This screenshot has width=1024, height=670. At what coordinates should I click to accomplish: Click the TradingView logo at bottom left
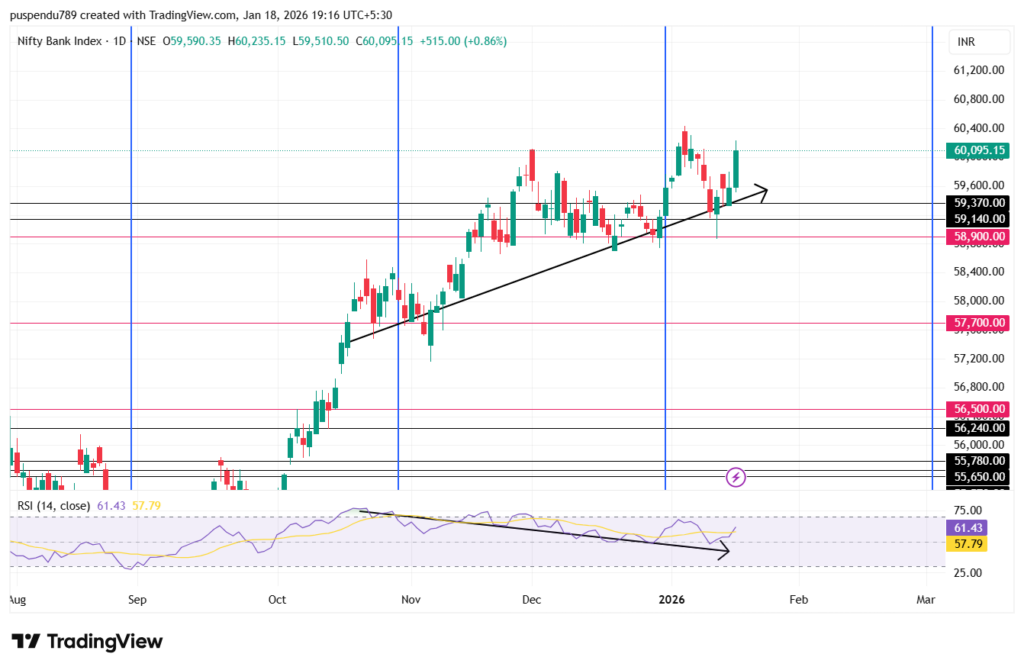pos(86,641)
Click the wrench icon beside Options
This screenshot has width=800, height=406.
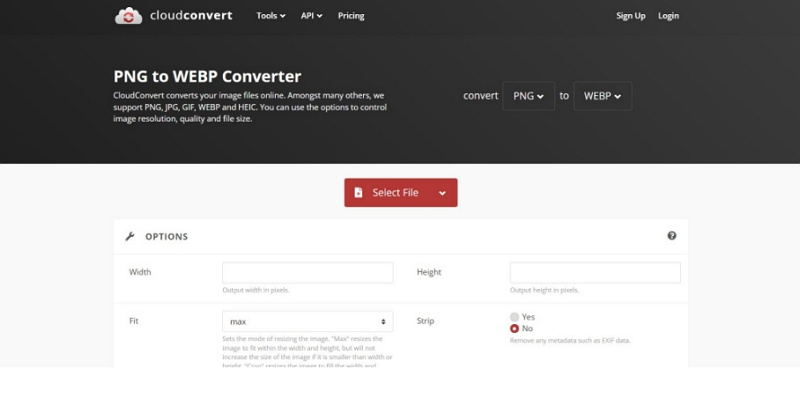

==

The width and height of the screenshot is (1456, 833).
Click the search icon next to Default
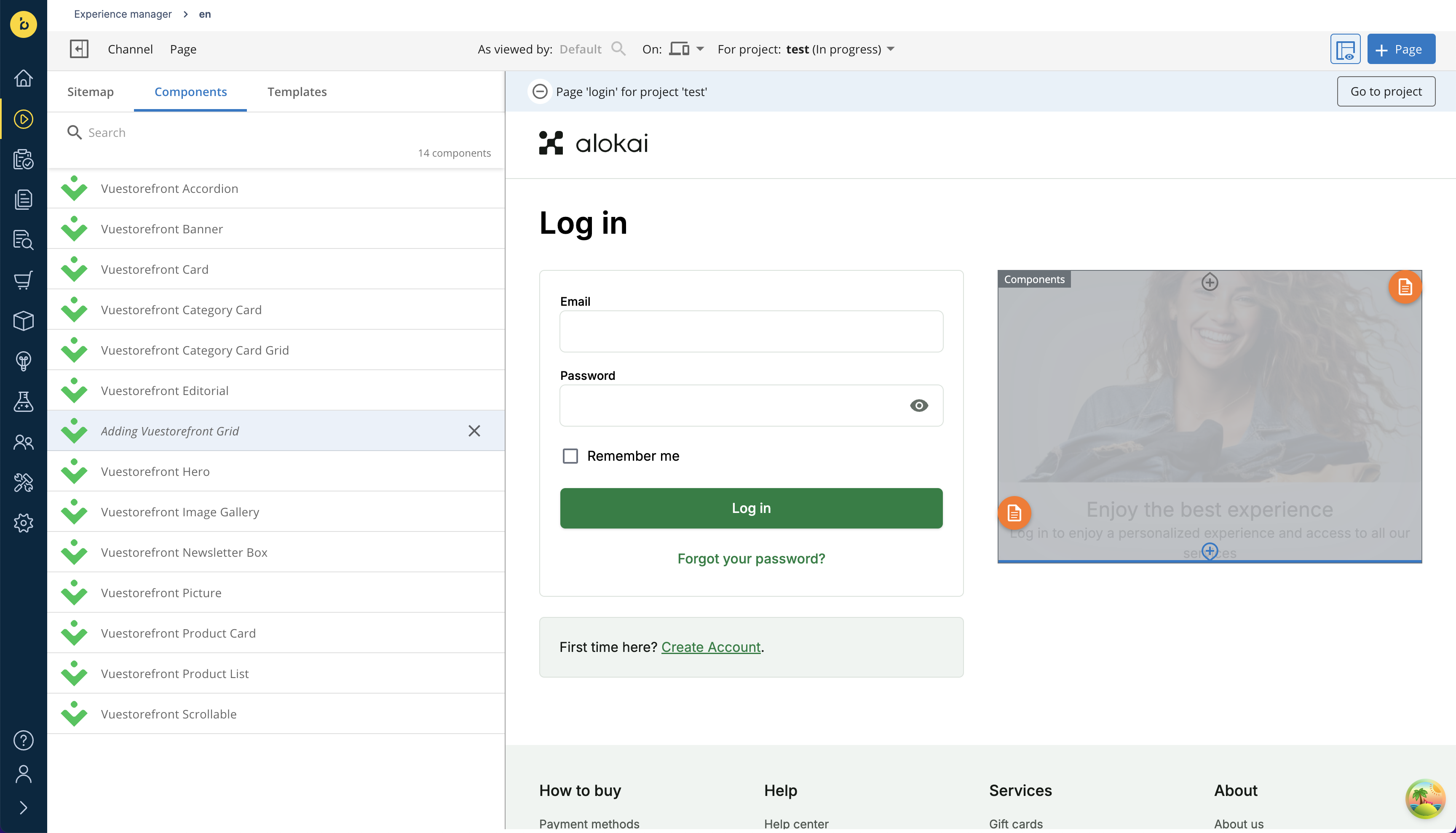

▶ **PROBLEM TO WORK ON**: With the pictures left out, write out exactly the lines above from the one containing "This screenshot has width=1024, height=670." through the one containing "This screenshot has width=800, height=406.".

▶ **EXERCISE RESULT**:
This screenshot has width=1024, height=670. At what coordinates should I click to accomplish: Click the TradingView logo at bottom left
pos(86,641)
Click the wrench icon beside Options
This screenshot has width=800, height=406.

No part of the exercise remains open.